Node *start; //pointer to the beginning of the linked list
Node *ptrNode; //this pointer is used for the functions
void setPtrNode(string token); //sets ptrNode to point to the node containing the specified token. ptrNode is NULL if the token could not be found  
};


Edit: I see.

Ideally, you'd have just one linked list implementation that can hold any kind of value, including — and here's the kicker — a compound data structure that has a linked list as one of its fields. In the code you have right now, the inheritance is actually unnecessary as far as I can tell, you're generally duplicating all the hard work of creating a linked list, and you're mixing the linked list data structure with your higher-level object representing the various lists of words.

Here is one possible way I might structure the data structures here:

  • The generic linked list:

    template <typename T>
    class LinkedList { ... };
    
  • A class that uses linked lists to represent whatever list of words you're making:

    class TokenList {
      struct Token {
        string word;
        LinkedList<string> related;
      };
      LinkedList<Token> list;
      // Methods to add/search/remove tokens from the lists and sublists
    };
    

(Also, I suspect the data structure you're actually seeking is a map, but that's another discussion.)


Looks like you're looking for a Has-A relationship and not an Is-A relationship.

I would suggest for your LinkListList to have a List of lists of the first type, instead of using inheritance.
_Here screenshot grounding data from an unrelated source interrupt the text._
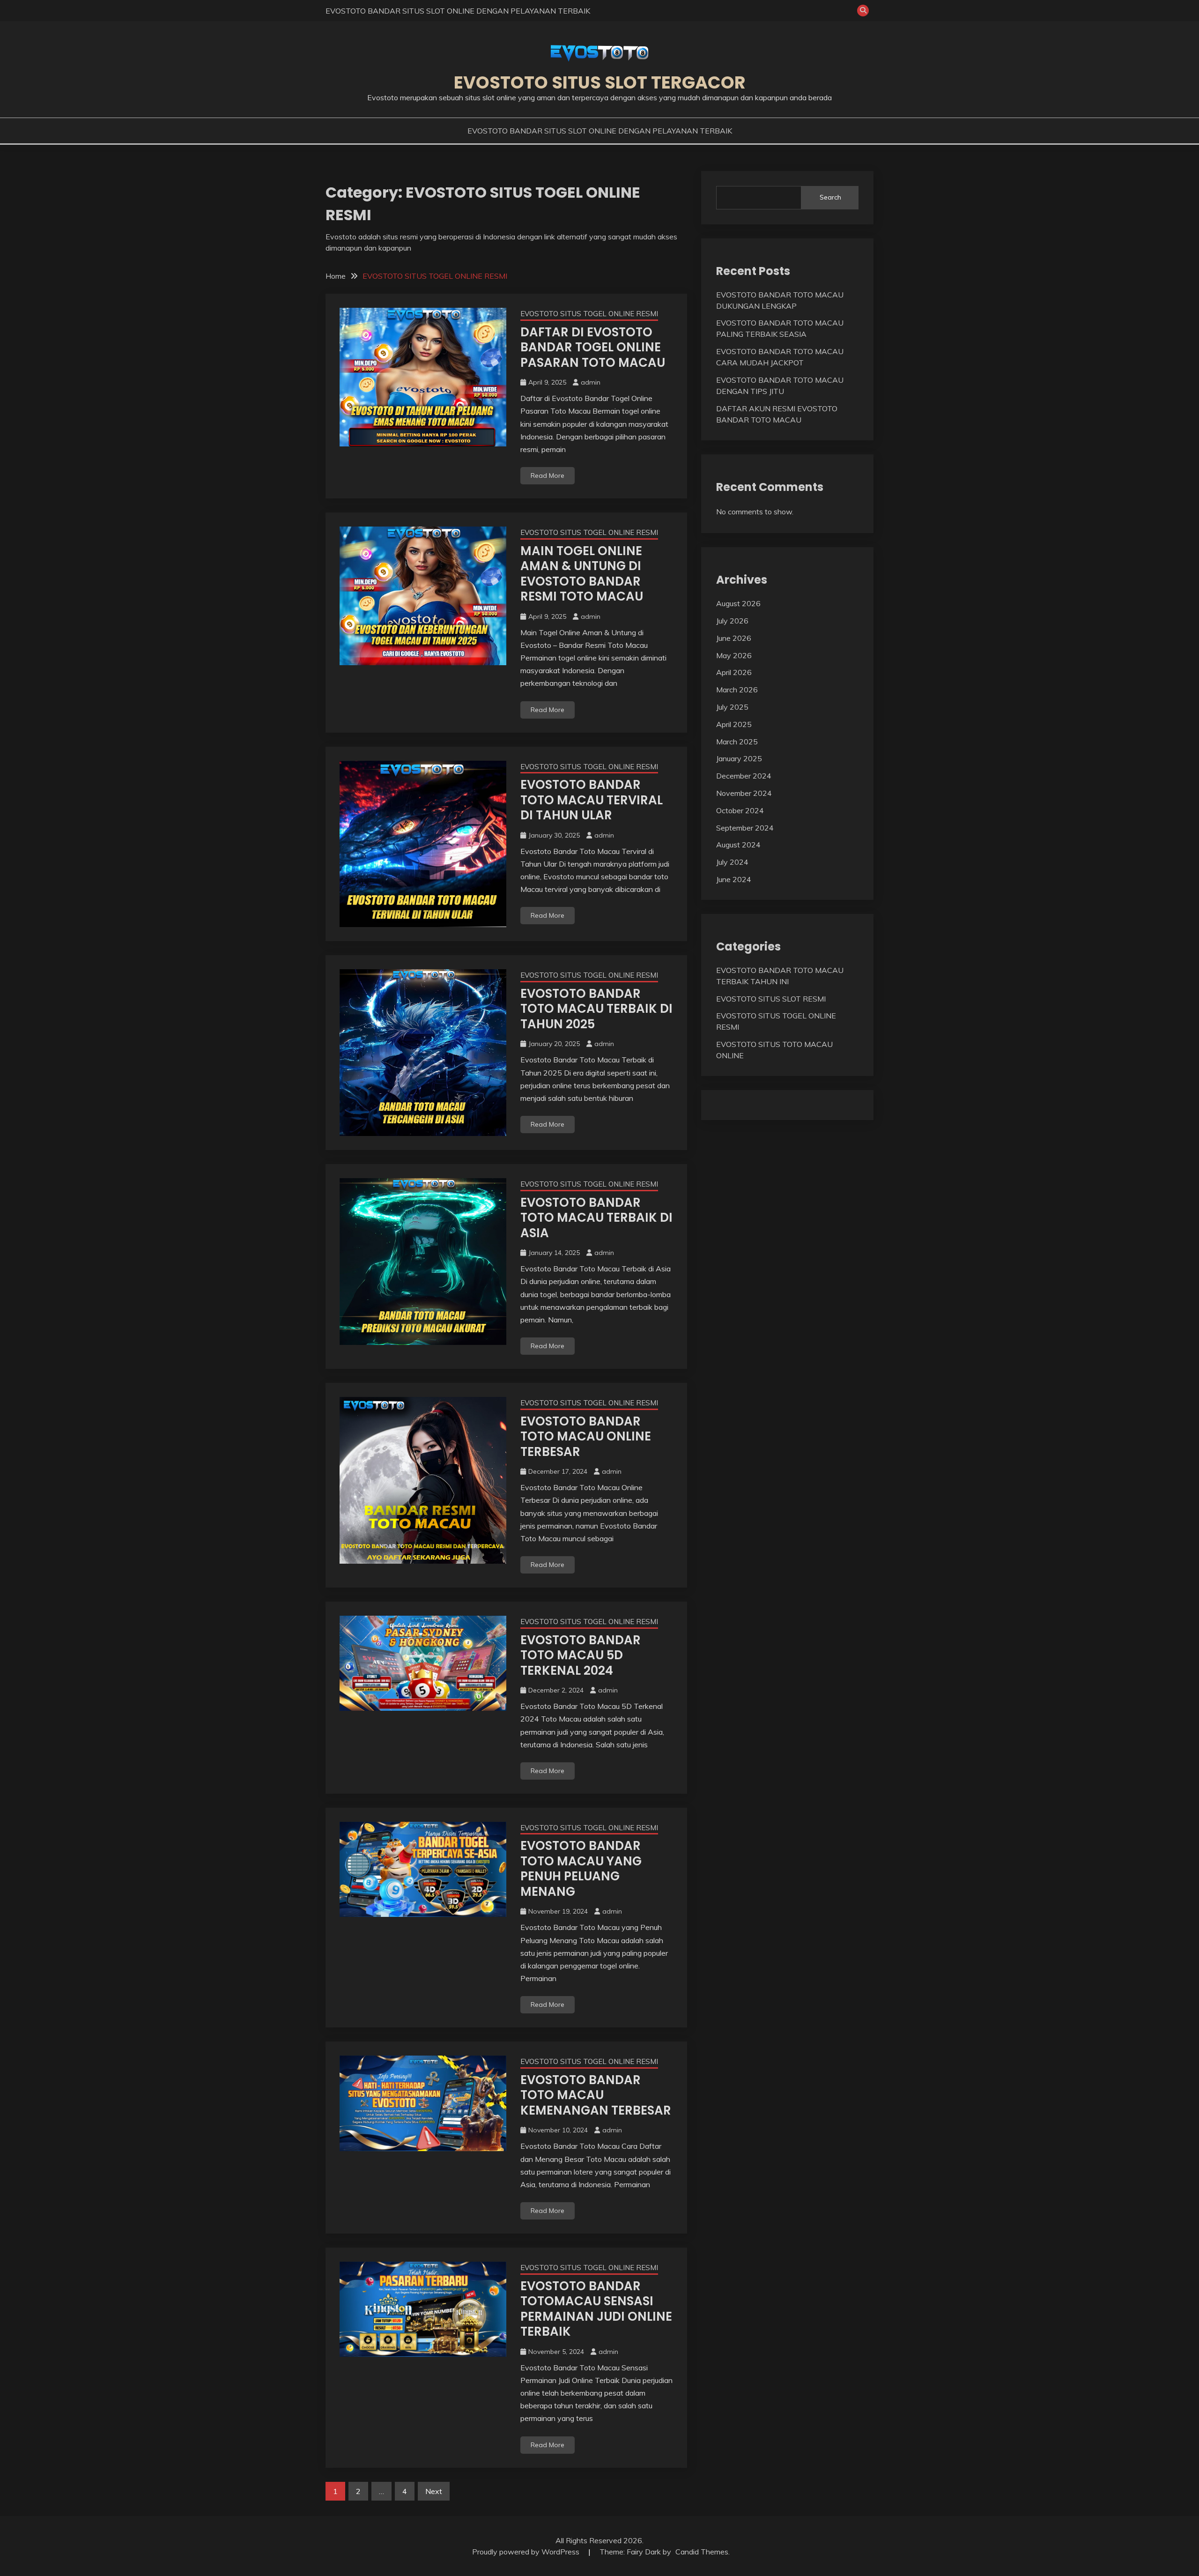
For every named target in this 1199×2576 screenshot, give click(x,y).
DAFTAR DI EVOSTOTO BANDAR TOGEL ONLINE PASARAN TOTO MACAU (592, 347)
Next (433, 2491)
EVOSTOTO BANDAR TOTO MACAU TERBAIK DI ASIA (596, 1217)
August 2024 (738, 844)
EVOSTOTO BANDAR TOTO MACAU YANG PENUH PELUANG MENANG (581, 1868)
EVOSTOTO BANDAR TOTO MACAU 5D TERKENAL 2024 (580, 1655)
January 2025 (739, 758)
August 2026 (738, 603)
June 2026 (733, 638)
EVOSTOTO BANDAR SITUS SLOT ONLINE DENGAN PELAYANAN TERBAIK (458, 10)
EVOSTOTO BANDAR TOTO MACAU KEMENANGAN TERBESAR (595, 2095)
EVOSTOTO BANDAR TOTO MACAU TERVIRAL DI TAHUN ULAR (591, 800)
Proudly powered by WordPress (526, 2551)
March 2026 (737, 689)
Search (830, 197)
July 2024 (732, 862)
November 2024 (744, 793)
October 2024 (740, 810)
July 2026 (732, 620)
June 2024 (733, 879)
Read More (547, 475)
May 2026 (734, 655)
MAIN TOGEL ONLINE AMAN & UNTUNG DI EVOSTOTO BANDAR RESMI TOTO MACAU (581, 573)
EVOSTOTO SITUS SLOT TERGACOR (600, 82)
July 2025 (732, 707)
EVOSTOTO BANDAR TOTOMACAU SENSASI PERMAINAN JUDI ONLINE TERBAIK (596, 2309)
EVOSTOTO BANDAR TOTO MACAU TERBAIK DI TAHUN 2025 (596, 1008)
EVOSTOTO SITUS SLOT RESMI (771, 998)
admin (590, 382)
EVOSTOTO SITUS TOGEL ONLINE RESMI (589, 313)
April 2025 (734, 724)
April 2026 (734, 672)
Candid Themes (701, 2551)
I think your List class needs some virtual functions. It doesn't know anything about ListList, so it can hardly be expected to use the derived class's members.
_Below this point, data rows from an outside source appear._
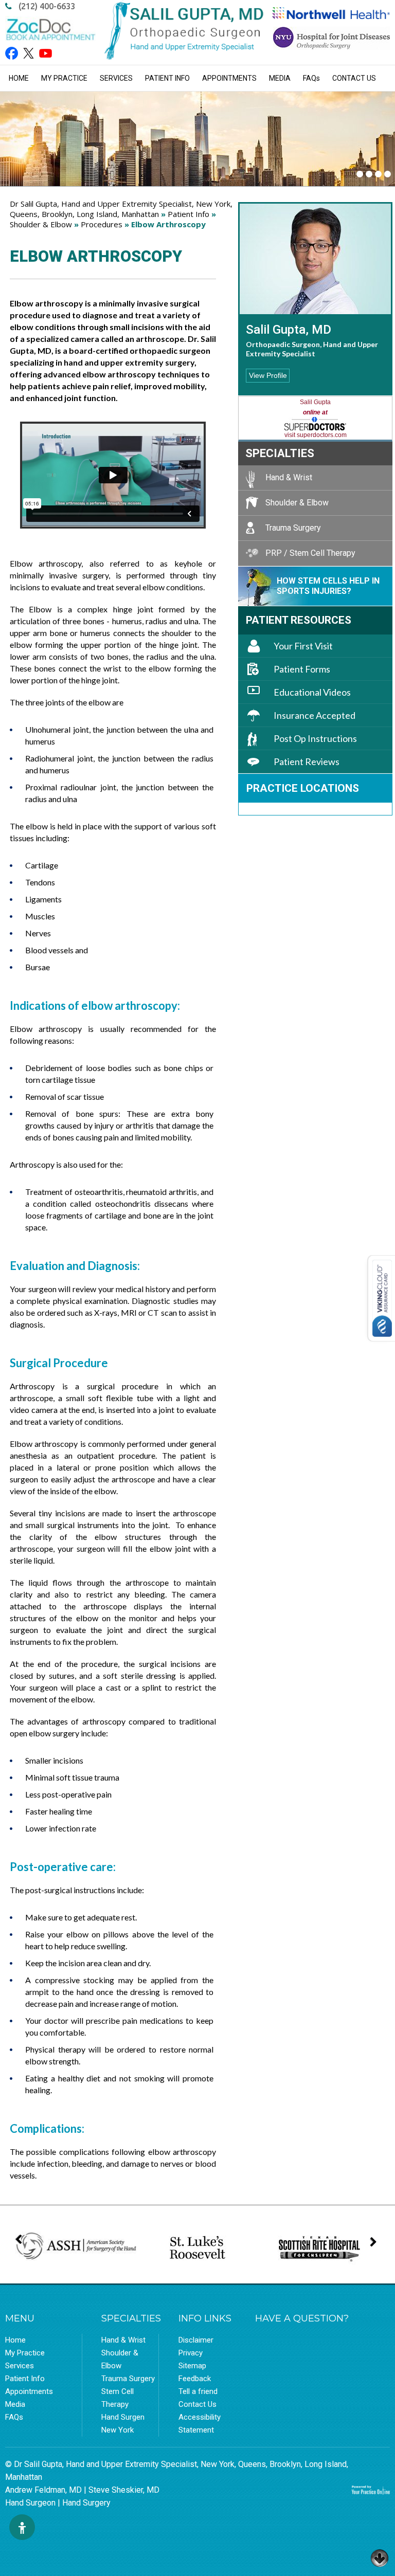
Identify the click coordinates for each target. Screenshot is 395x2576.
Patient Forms (302, 669)
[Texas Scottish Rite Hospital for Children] (319, 2248)
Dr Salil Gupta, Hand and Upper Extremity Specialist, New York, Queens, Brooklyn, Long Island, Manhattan (121, 208)
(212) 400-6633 (47, 6)
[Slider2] (369, 174)
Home (19, 78)
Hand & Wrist (288, 477)
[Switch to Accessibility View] (22, 2527)
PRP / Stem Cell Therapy (310, 553)
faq (311, 78)
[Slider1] (359, 174)
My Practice (64, 78)
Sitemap (192, 2365)
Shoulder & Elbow (41, 224)
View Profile (268, 375)
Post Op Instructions (315, 738)
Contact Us (354, 78)
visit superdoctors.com (315, 435)
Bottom (379, 2555)
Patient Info (167, 78)
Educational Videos (312, 692)
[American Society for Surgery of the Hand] (76, 2246)
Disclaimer (195, 2340)
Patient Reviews (306, 761)
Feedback (194, 2378)
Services (116, 78)
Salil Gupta (315, 402)
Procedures (101, 224)
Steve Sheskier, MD (123, 2490)
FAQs (14, 2417)
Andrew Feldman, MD (43, 2490)
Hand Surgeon (30, 2503)
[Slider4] (387, 174)
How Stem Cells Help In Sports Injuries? (328, 586)
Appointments (229, 78)
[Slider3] (378, 174)
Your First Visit (303, 645)
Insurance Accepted (314, 715)
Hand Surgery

A virtual function in a base class allows inheritors to provide an override of it. When the base class (or external callers seeing it as the base class) calls the function in a derived instance, it knows to look for that override in the derived class instead of using the one in the base class.
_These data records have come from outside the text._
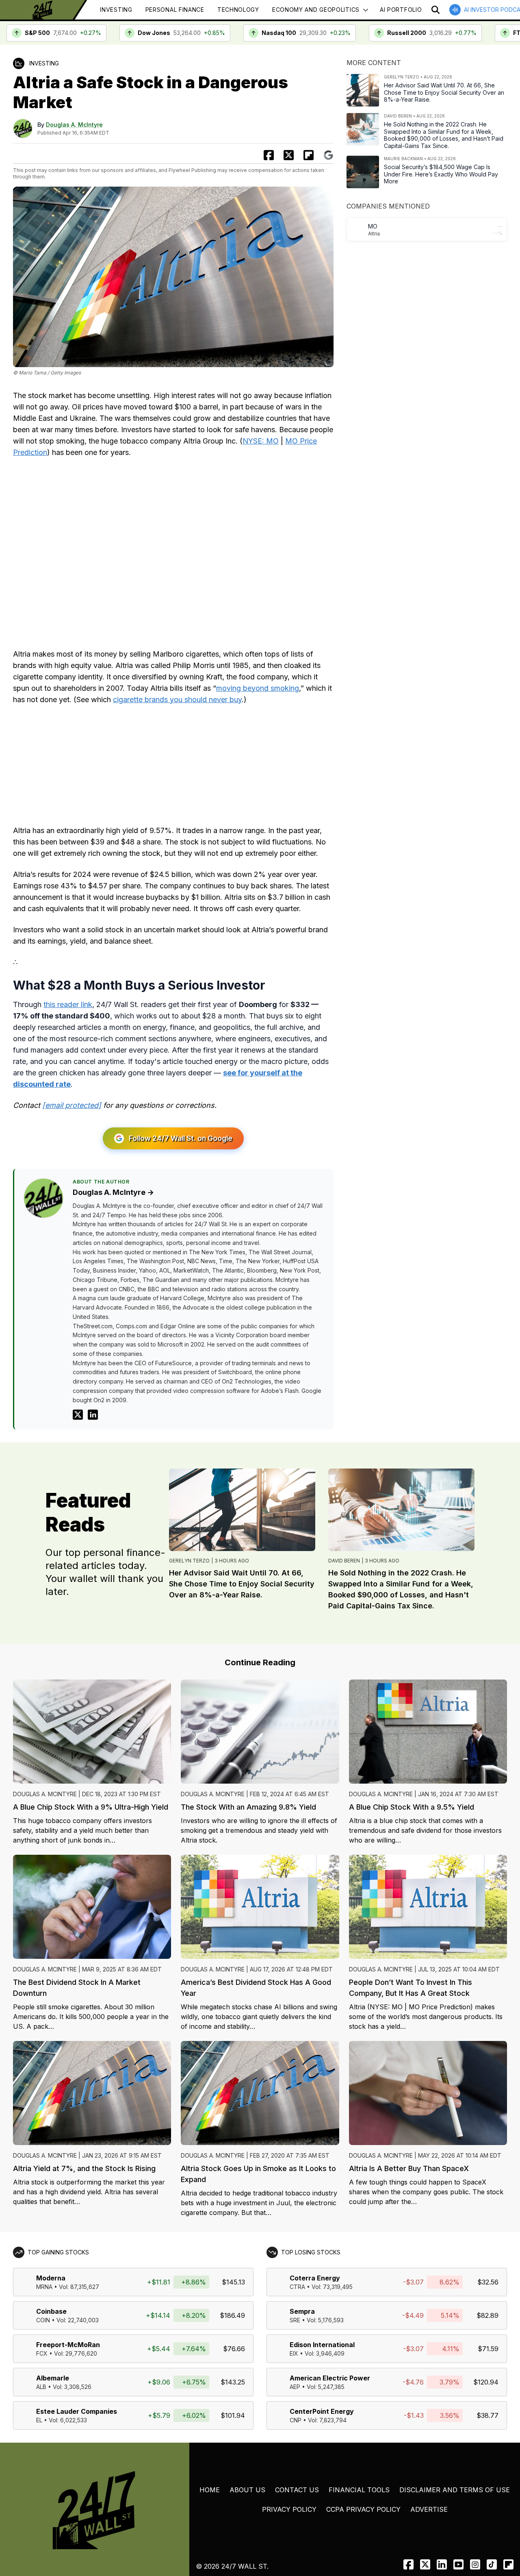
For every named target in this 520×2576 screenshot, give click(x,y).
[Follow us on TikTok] (492, 2564)
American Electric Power (330, 2378)
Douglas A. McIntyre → (113, 1192)
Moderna (50, 2278)
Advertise (429, 2509)
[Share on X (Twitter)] (289, 155)
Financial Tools (359, 2490)
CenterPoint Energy (322, 2411)
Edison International (322, 2345)
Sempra (302, 2311)
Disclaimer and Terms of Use (454, 2490)
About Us (247, 2490)
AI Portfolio (401, 9)
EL (39, 2420)
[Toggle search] (435, 9)
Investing (116, 9)
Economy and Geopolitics (316, 9)
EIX (294, 2353)
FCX (42, 2353)
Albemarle (52, 2378)
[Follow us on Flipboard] (308, 155)
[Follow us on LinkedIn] (442, 2564)
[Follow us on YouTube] (458, 2564)
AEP (295, 2386)
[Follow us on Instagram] (475, 2564)
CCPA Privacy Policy (363, 2509)
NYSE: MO (261, 441)
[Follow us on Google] (328, 155)
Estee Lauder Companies (76, 2411)
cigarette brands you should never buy (177, 699)
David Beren (344, 1561)
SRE (295, 2320)
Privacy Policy (289, 2509)
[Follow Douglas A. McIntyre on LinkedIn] (93, 1415)
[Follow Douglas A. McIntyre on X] (78, 1415)
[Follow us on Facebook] (408, 2564)
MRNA (44, 2286)
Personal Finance (174, 9)
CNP (295, 2420)
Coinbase (51, 2311)
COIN (43, 2320)
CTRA (297, 2286)
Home (209, 2490)
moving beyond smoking (257, 688)
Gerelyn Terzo (189, 1561)
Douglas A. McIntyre (74, 124)
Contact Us (297, 2490)
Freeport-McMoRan (68, 2345)
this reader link (67, 1004)
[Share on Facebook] (269, 155)
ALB (41, 2386)
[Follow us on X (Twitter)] (425, 2564)
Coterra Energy (315, 2278)
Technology (238, 9)
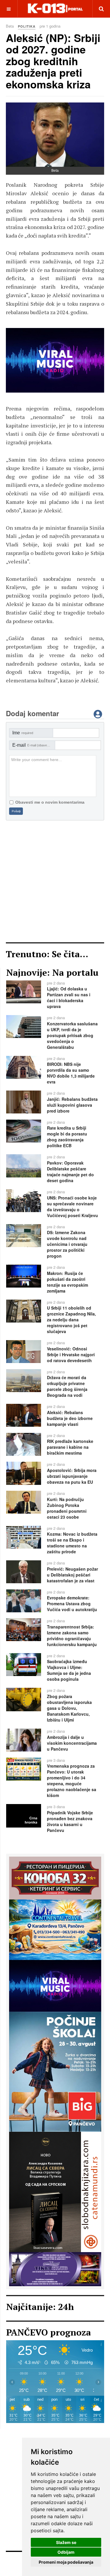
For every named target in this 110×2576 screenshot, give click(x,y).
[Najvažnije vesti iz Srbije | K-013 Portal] (55, 9)
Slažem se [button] (66, 2542)
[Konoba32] (55, 1877)
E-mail (32, 745)
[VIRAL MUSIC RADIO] (55, 1985)
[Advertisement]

If you control the base List class (as opposed to a supplied framework class) you could restructure it to use virtual functions in key places so that the derived ListList class could redirect them to its own logic while still being accessible to code accessing it as a List--for example, so you could create a ListList and pass it to something expecting a List.

But if you can't change List and it doesn't already have virtual functions you can override, you may not be able to do it. You might have to look for a different (lower) base class, or create ListList (or LinkedList?) as a separate class rather than derived. It could provide a ToList() function to export its contents as a standard List (and a constructor taking a List and/or a From(List) function to import from a List back into a ListList). But it's probably more work to use it that way, depending on what you actually need to do with it that had you looking to derived from List in the first place.

Edited: With the code you've now posted, it looks like inheritance may not be what you actually need, after all, as @rmn points out. So while this answer hopefully explains a little about how virtual functions work (as applicable to question originally posed), it may not apply to what you're really trying to do with the two classes.